Recorded data ▸
'''
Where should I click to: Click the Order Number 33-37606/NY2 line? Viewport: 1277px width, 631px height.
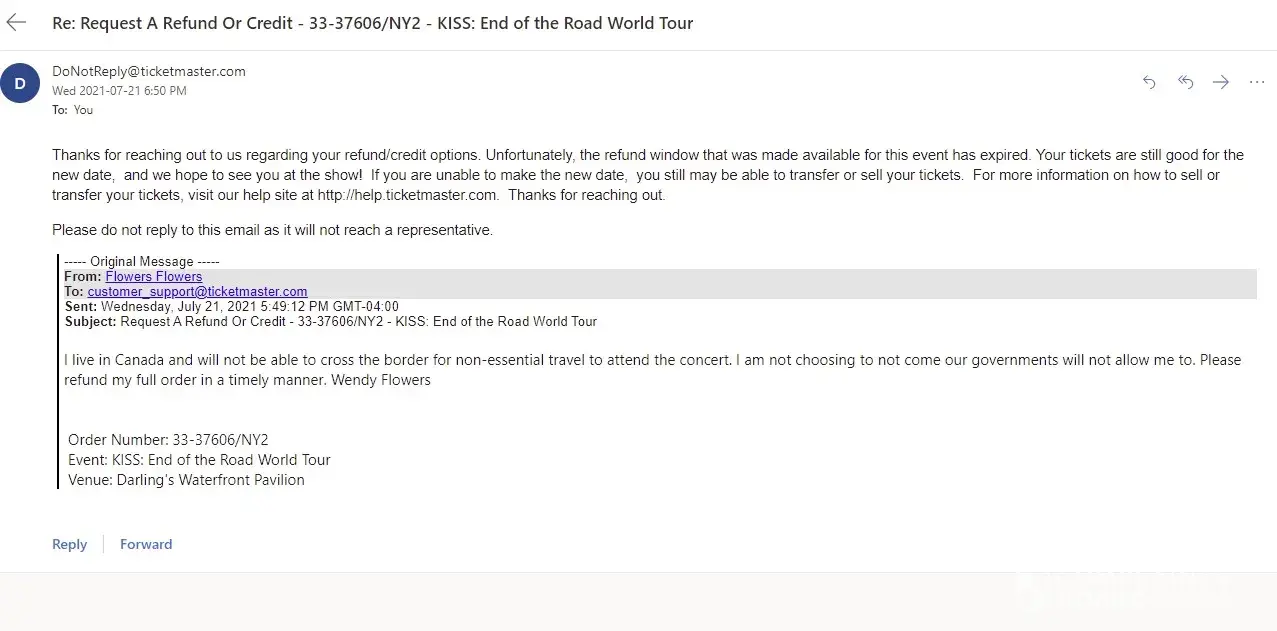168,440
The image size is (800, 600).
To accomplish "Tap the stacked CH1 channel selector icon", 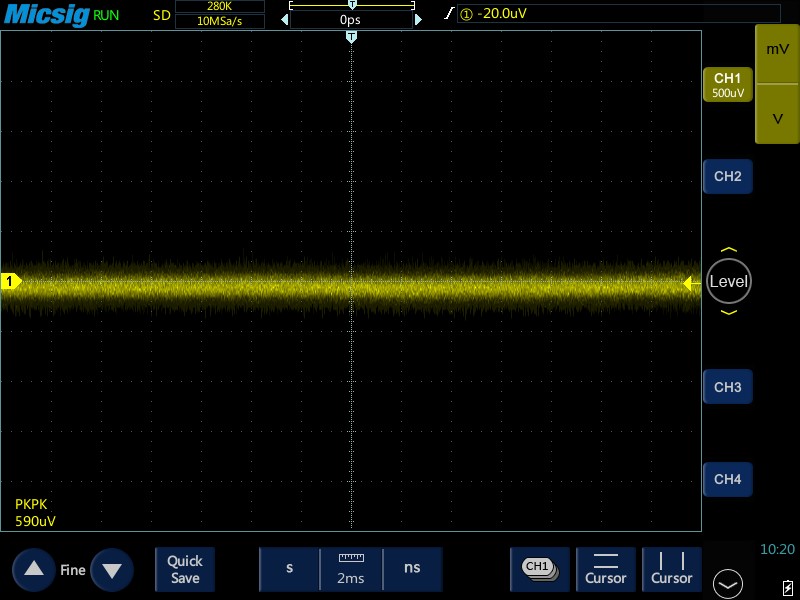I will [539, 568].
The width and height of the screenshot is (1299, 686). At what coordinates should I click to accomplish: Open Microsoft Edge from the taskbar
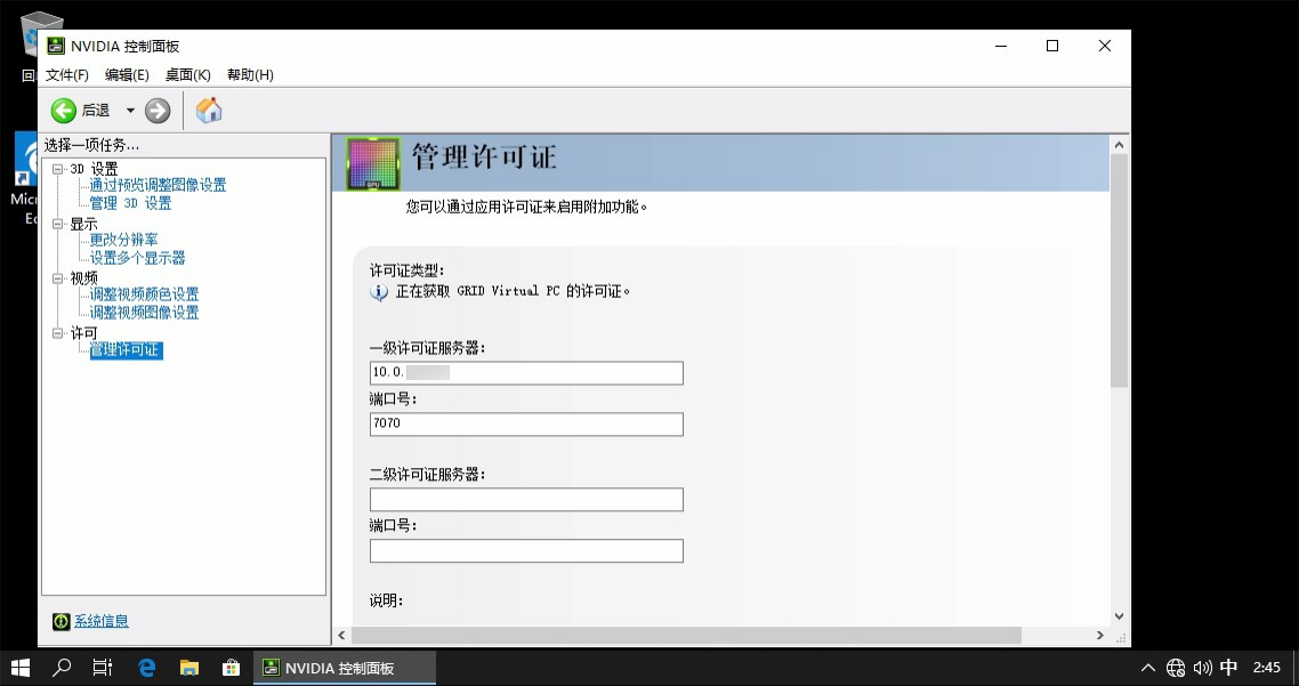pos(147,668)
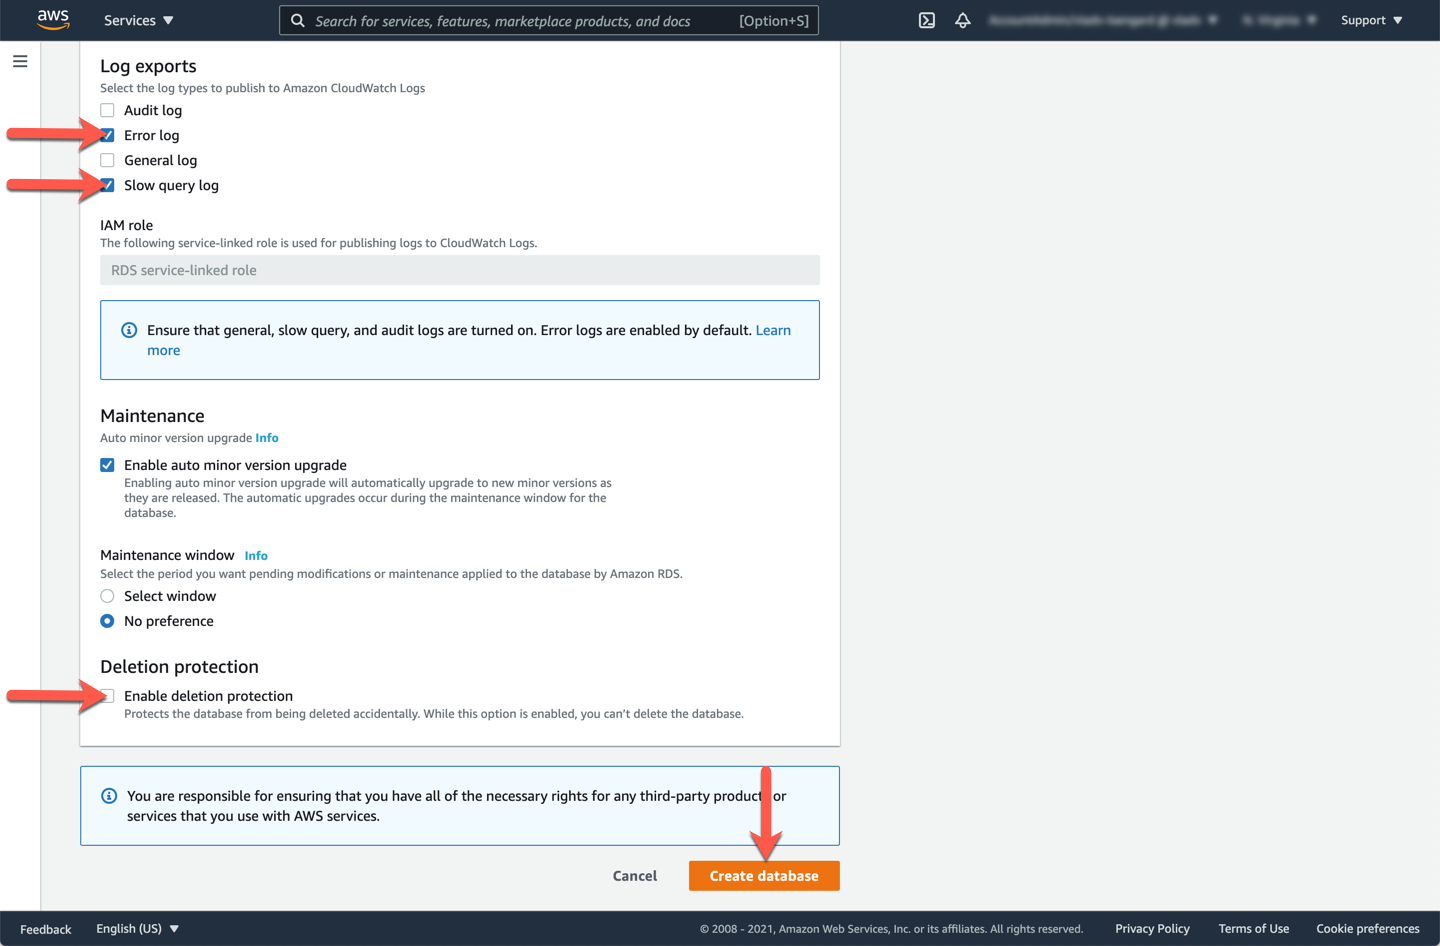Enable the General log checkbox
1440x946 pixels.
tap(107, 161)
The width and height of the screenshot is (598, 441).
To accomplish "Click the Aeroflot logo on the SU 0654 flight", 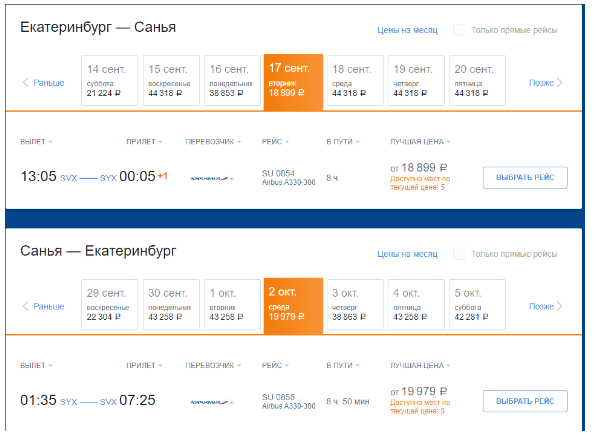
'''
'''
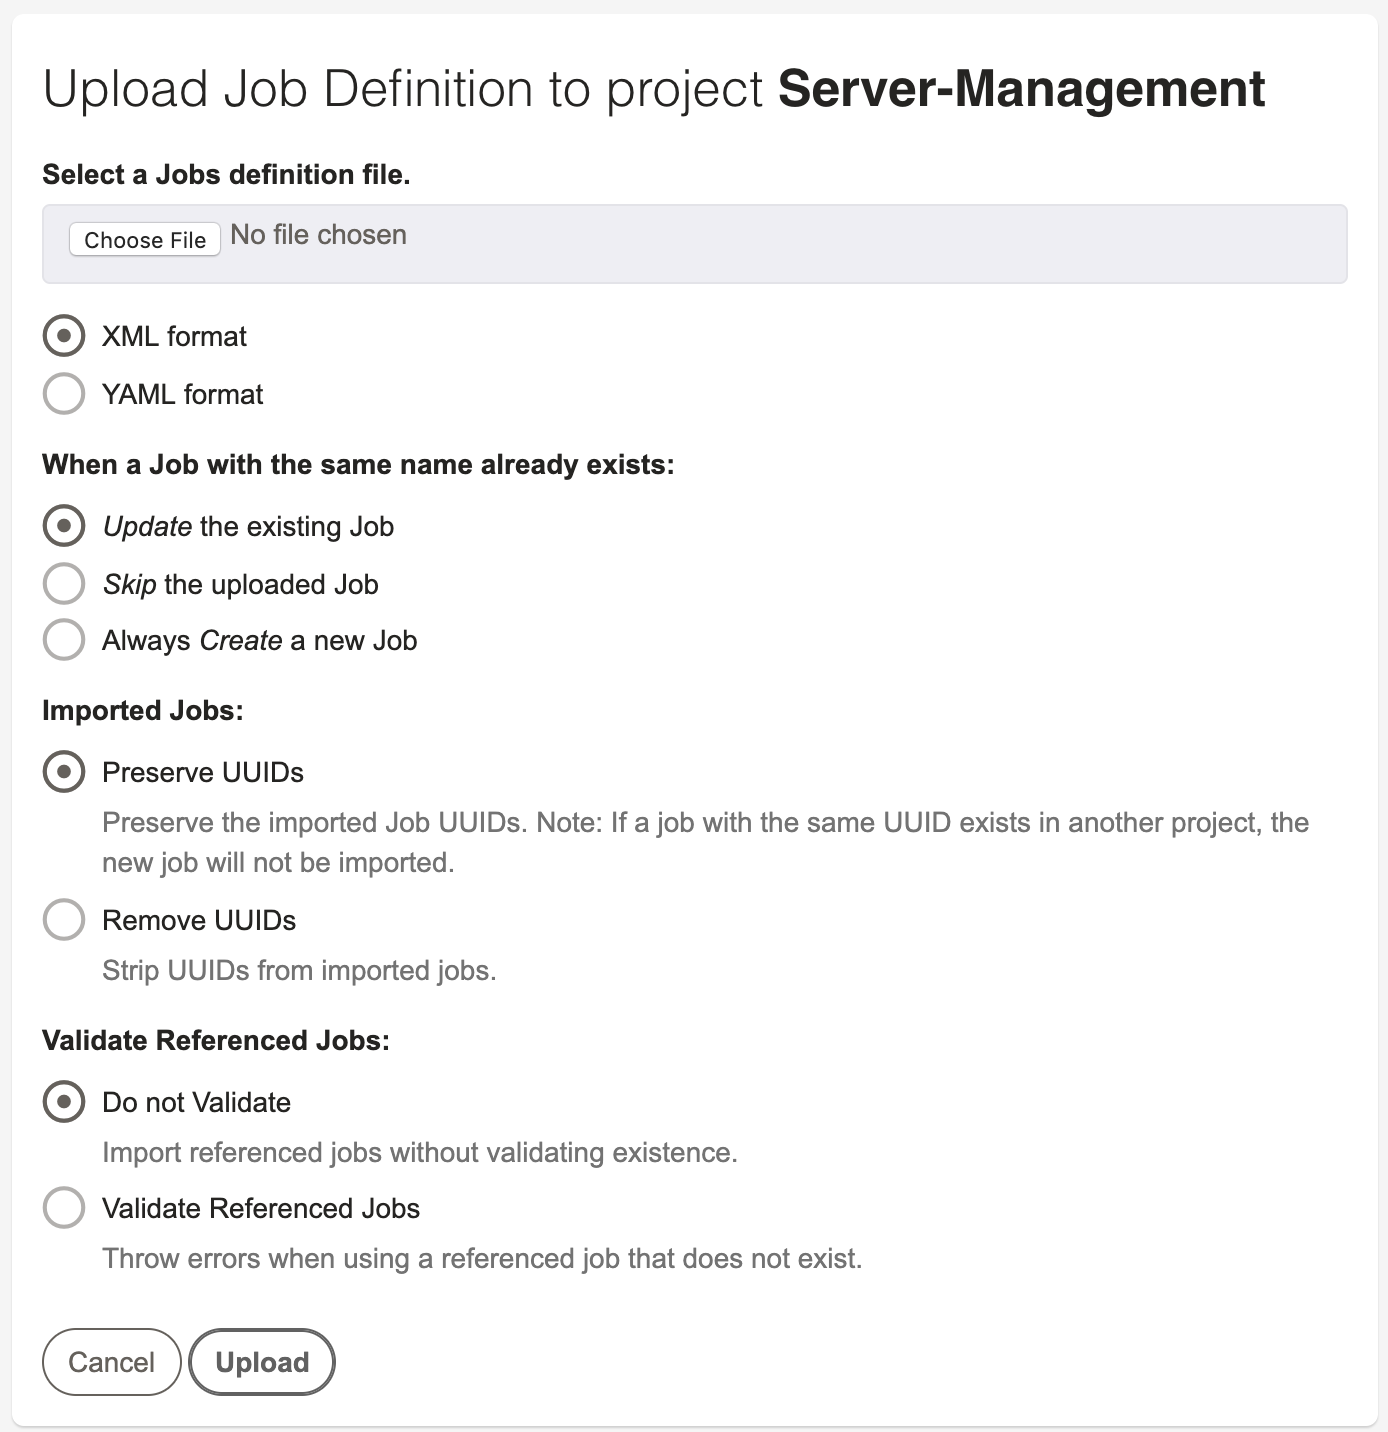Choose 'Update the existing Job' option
'''
Copy out the listing above from the line containing "The width and height of the screenshot is (598, 441)." to the line containing "the Aeroflot logo", both included, exactly as written and minus the images.

Answer to the problem ▸
The width and height of the screenshot is (598, 441).
To accomplish "Click the Aeroflot logo on the SU 0654 flight", 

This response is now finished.